CALIFORNIA FOCUS
FOR RELEASE: FRIDAY, APRIL 8, 2022, OR THEREAFTER
BY THOMAS D. ELIAS
“THE LOOMING THREAT TO MANY AMERICAN
RIGHTS”
Every
day, major pundits and others – mostly on the liberal Democratic side of the
ledger – bewail the threat to democracy in new laws adopted by several
Republican-controlled states that appear to restrict minority voting rights.
They’re
mostly correct. With no proof, backers of those new laws assume every person
living in this country legally has the government documents the new laws
require before many voters can vote by mail, vote early or even go to an
ordinary polling place.
But
there’s a far bigger threat waiting in the weeds, one that could threaten not only
voting rights, but many others assured by the federal and state constitutions,
from abortion on demand to emergency room health care and much more.
This threat goes by the name of
“Convention of the States Action.” It is the work of far-right activists who
claim they mean no harm to anyone, but want a new constitutional convention
similar to the one conducted in Philadelphia in the summer of 1787, several
years after the Revolutionary War.
This
putative new convention is authorized by Article V of the existing Constitution
and would have the authority to change almost everything in that most hallowed
blueprint of American democracy, so long as 38 state legislatures agree.

- Data segment -

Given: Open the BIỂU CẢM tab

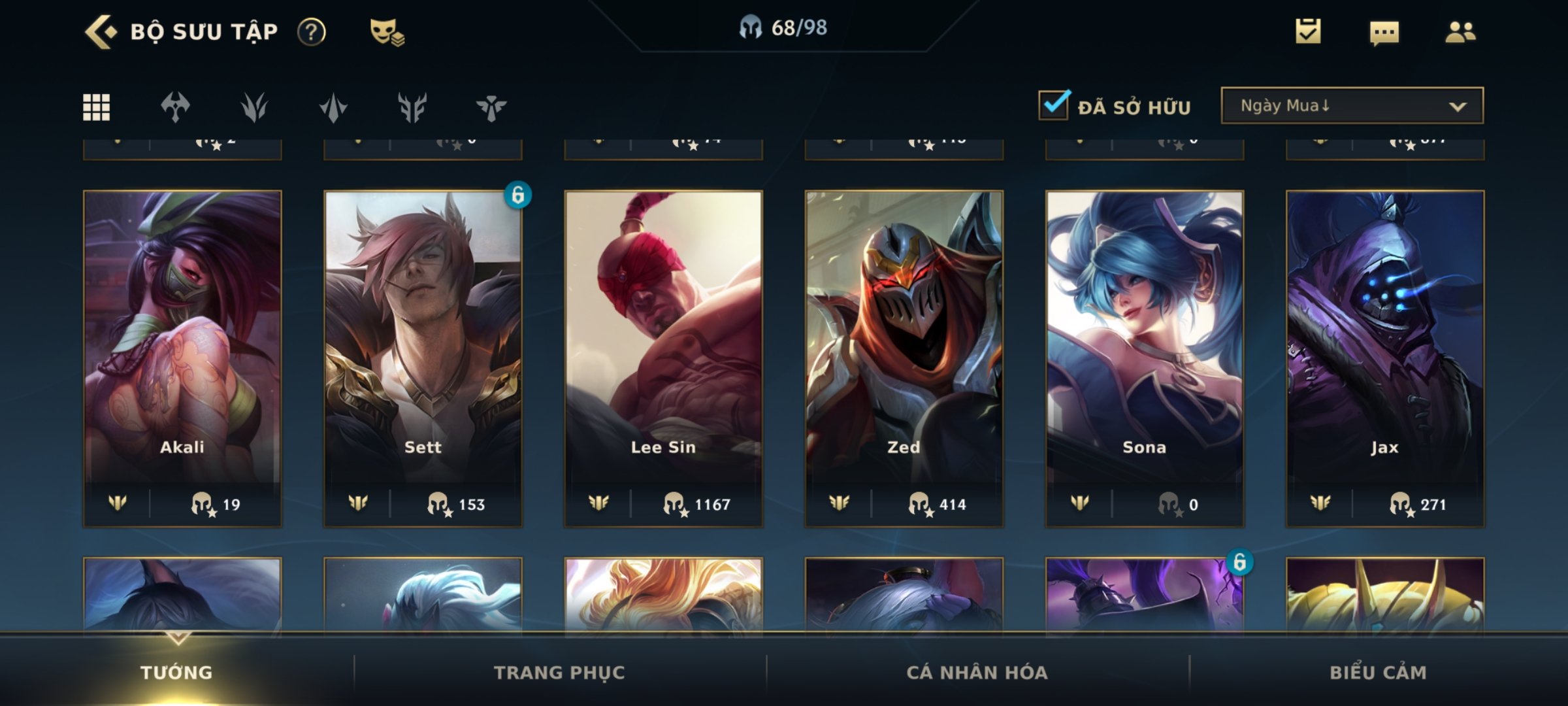Looking at the screenshot, I should [1378, 672].
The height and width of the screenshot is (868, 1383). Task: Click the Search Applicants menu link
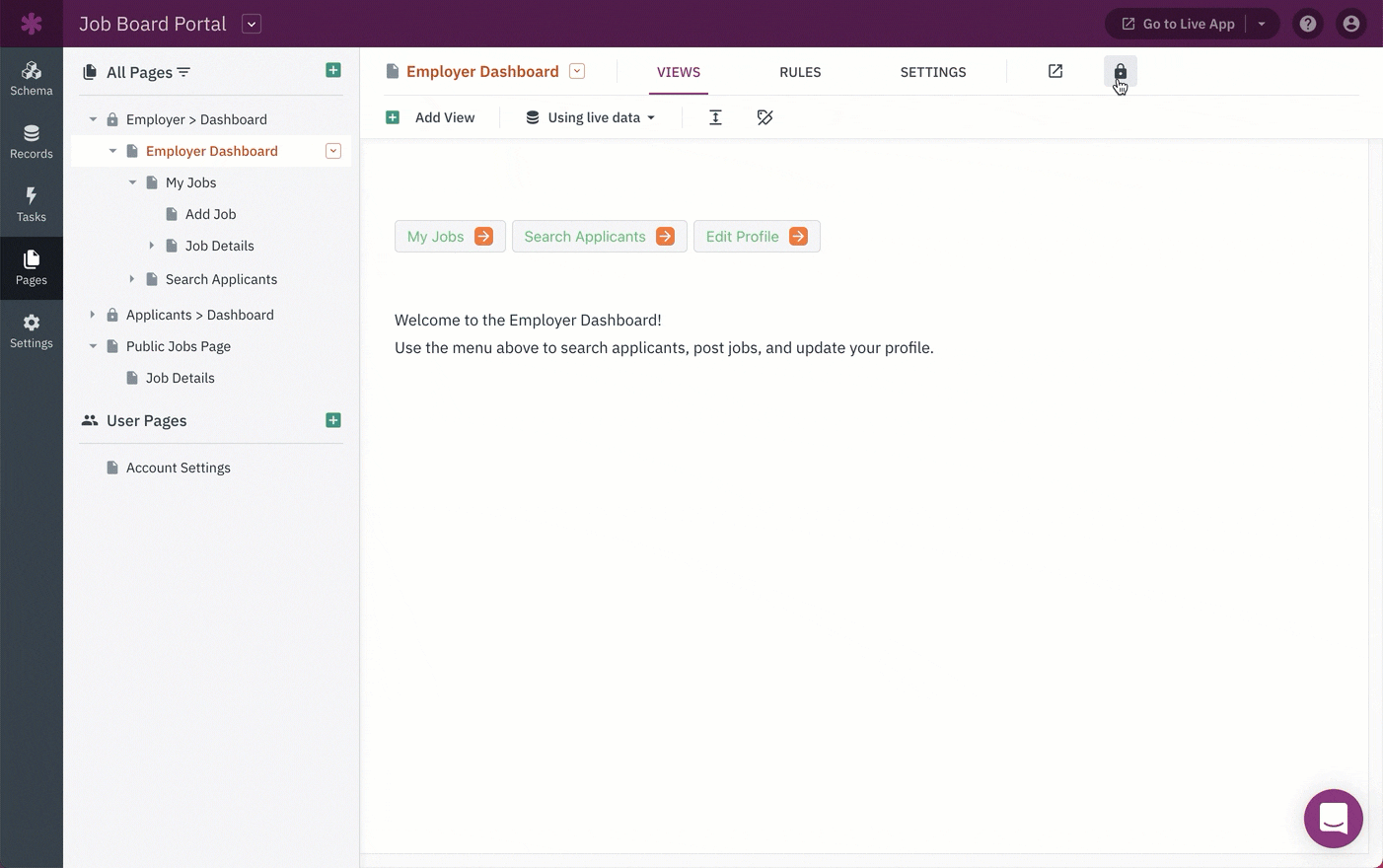pos(599,237)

- Required tasks -
#1 List the ways of voting that, according to the column, the new laws require documents for before many voters can use them.
#2 Please repeat the column word for word from "This threat goes" to "state legislatures agree.".
The data is separate material, unrelated to the column above.

- Answers by task -
#1
- Voting by mail
- Voting early
- Going to an ordinary polling place

#2
This threat goes by the name of
“Convention of the States Action.” It is the work of far-right activists who
claim they mean no harm to anyone, but want a new constitutional convention
similar to the one conducted in Philadelphia in the summer of 1787, several
years after the Revolutionary War.
This
putative new convention is authorized by Article V of the existing Constitution
and would have the authority to change almost everything in that most hallowed
blueprint of American democracy, so long as 38 state legislatures agree.